Gloria a ti, oh Señor, sea gloria a ti

Si tú crees, verás la gloria de Dios,
dice el Señor.

Gloria a ti, oh Señor, sea gloria a ti

El apóstol, tras la cuestión de las carnes sacrificadas, que había que esclarecer por los problemas que creaba a los cristianos en relación con la mayoría pagana de Corinto, afronta ahora otros problemas más internos de la vida de la comunidad: el vestir de las mujeres en la asamblea, la correcta celebración de la eucaristía y el orden de los carismas. Surgía un problema cuando algunas mujeres hablaban en la asamblea con la cabeza descubierta. Esta costumbre, en la sensibilidad de aquella época, podía interpretarse como una actitud disoluta; asimismo, no era apropiado que un hombre llevara la cabeza cubierta en la asamblea. Pablo ve en esta costumbre un sentido radicado en la sensibilidad bíblica, pero no lo convierte en una especie de dogma. Para dirimir la cuestión, que evidentemente había creado no pocos problemas, elige el camino de la prudencia. Lo que realmente le preocupaba era salvar la buena fama de la comunidad cristiana. Una vez más la prudencia se pone al servicio de la edificación de la comunidad, que se presenta cada vez más con más fuerza como la primera tarea del discípulo, así como lo era para el apóstol. El primer deber del creyente, efectivamente, no es la realización de sí mismos y de sus derechos, sino la edificación de la comunión entre todos. Esta es la primera y fundamental responsabilidad a la que todos estamos llamados. Pablo continúa con sarcasmo: «De todos modos, si alguien quiere discutir, no es ésa nuestra costumbre ni la de las iglesias de Dios» (v. 16). Los cambios que de tanto en tanto son necesarios comienzan siempre desde el corazón, para llegar luego al aspecto exterior. Sin embargo la elección de la prudencia en los cambios no significa que el apóstol acepte la disparidad entre hombre y mujer. De hecho él subraya que los dos tienen la misma dignidad: tanto el hombre como la mujer son hijos de Dios.
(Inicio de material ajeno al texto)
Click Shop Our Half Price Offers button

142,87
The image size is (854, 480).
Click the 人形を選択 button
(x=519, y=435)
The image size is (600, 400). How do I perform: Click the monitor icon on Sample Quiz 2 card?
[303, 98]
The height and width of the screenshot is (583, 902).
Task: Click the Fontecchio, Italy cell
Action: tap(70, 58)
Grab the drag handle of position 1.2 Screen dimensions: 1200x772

En esta afirmación está la verdadera justificación de la falsedad de toda presunta desigualdad.

La oración es el corazón de la vida de la Comunidad de Sant’Egidio, su primera “obra”. Cuando termina el día todas las Comunidades, tanto si son grandes como si son pequeñas, se reúnen alrededor del Señor para escuchar su Palabra y dirigirse a Él en su invocación. Los discípulos no pueden sino estar a los pies de Jesús, como María de Betania, para elegir la “mejor parte” (Lc 10,42) y aprender de Él sus mismos sentimientos (cfr. Flp 2,5).
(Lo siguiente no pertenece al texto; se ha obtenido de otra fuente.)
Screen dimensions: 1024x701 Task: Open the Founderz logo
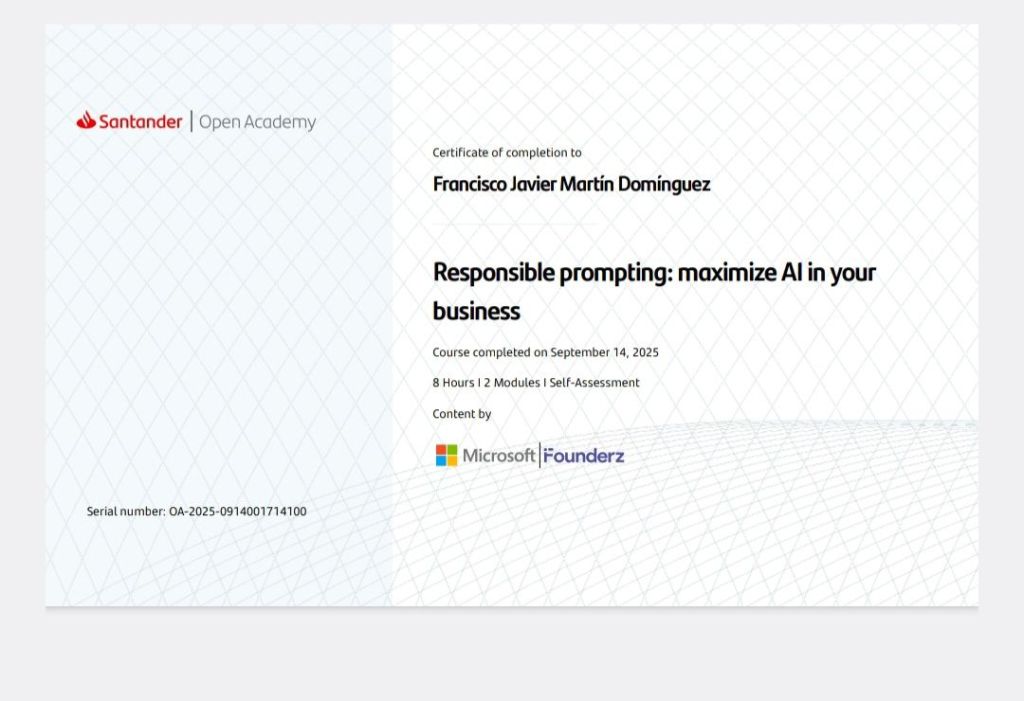584,456
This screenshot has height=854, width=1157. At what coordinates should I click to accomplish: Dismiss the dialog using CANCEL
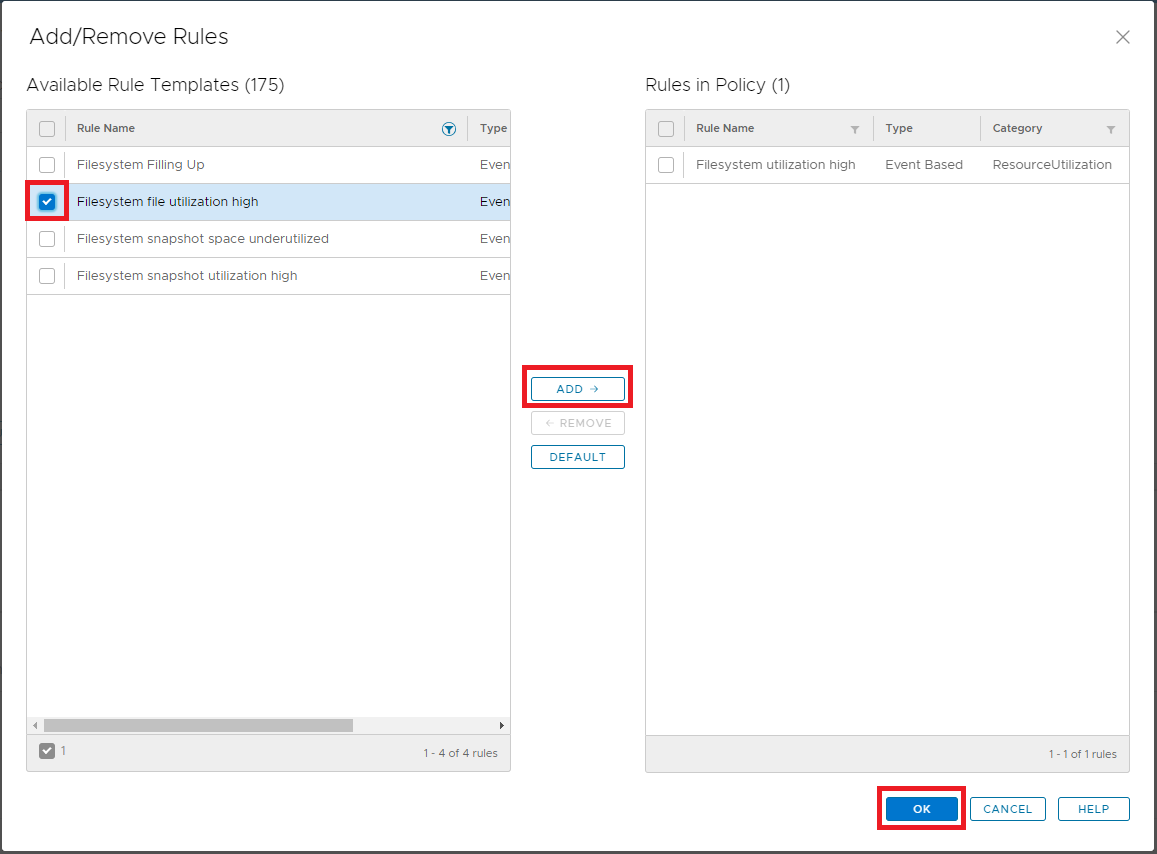pyautogui.click(x=1007, y=808)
Siempre que la Comunidad vuelve al Señor, hace suya la súplica del discípulo anónimo: “¡Señor, enséñanos a orar” (Lc 11,1). Y Jesús, maestro de oración, continúa contestando: “Cuando oréis, decid: Abbá, Padre”.
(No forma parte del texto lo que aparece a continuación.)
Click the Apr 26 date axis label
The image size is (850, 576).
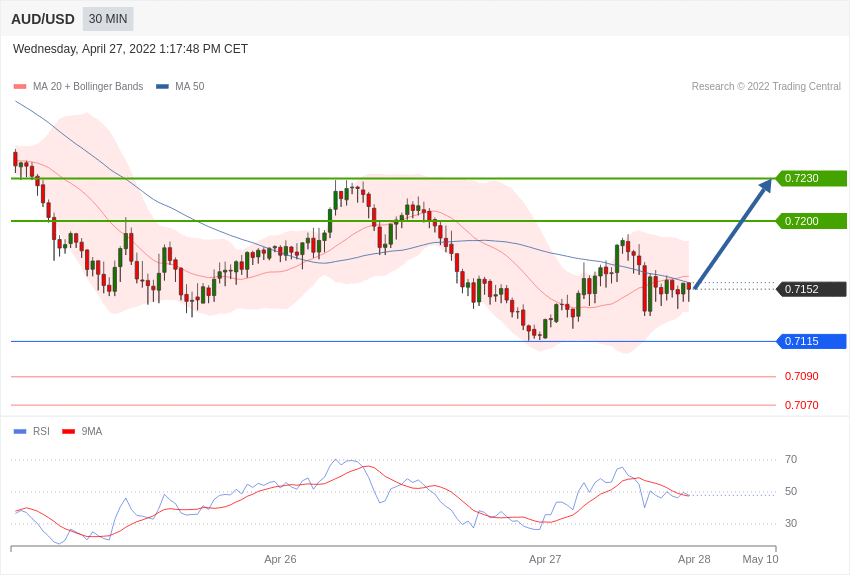[280, 559]
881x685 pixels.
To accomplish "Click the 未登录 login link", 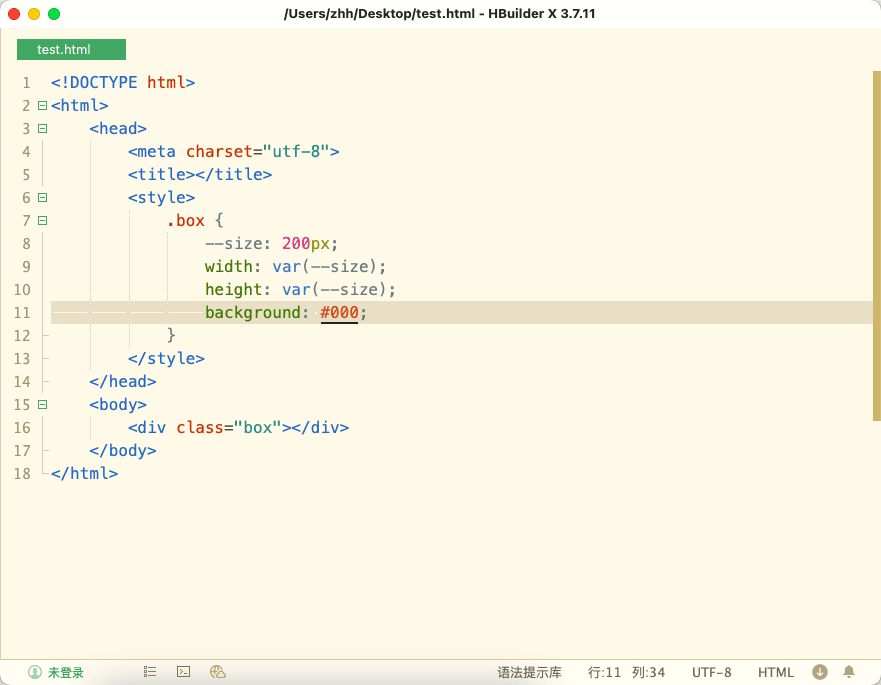I will (x=66, y=672).
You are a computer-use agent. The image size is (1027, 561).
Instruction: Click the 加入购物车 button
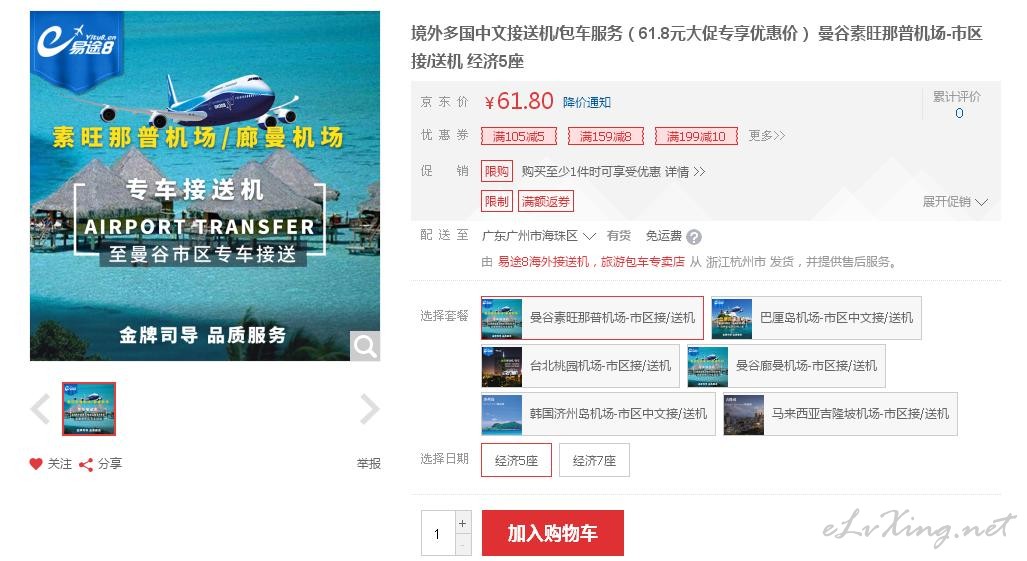[552, 533]
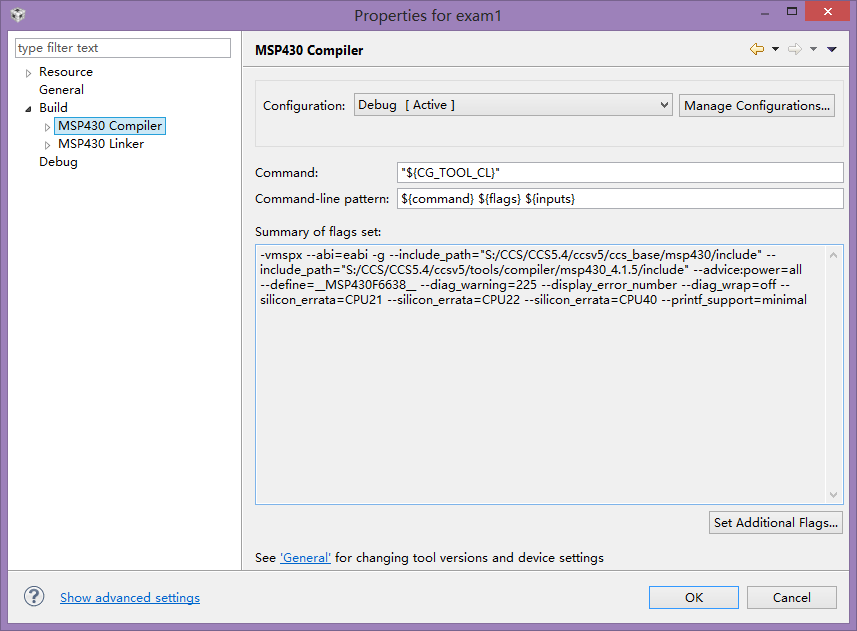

Cuando oramos, aunque lo hagamos dentro de nuestro corazón, nunca estamos aislados ni somos huérfanos, porque somos en todo momento miembros de la familia del Señor. En la oración común se ve claramente, además del misterio de la filiación, el de la fraternidad.

Las Comunidades de Sant'Egidio que hay por el mundo se reúnen en los distintos lugares que destinan a la oración y presentan al Señor las esperanzas y los dolores de los hombres y mujeres “vejados y abatidos” de los que habla el Evangelio (Mt 9,37). En aquella gente de entonces se incluyen los habitantes de las ciudades contemporáneas, los pobres que son marginados de la vida, todos aquellos que esperan que alguien les contrate (cfr. Mt 20).

La oración común recoge el grito, la aspiración, el deseo de paz, de curación, de sentido de la vida y de salvación que hay en los hombres y las mujeres de este mundo. La oración nunca es vacía. Sube incesante al Señor para que el llanto se transforme en alegría, la desesperación en felicidad, la angustia en esperanza y la soledad en comunión. Y para que el Reino de Dios llegue pronto a los hombres.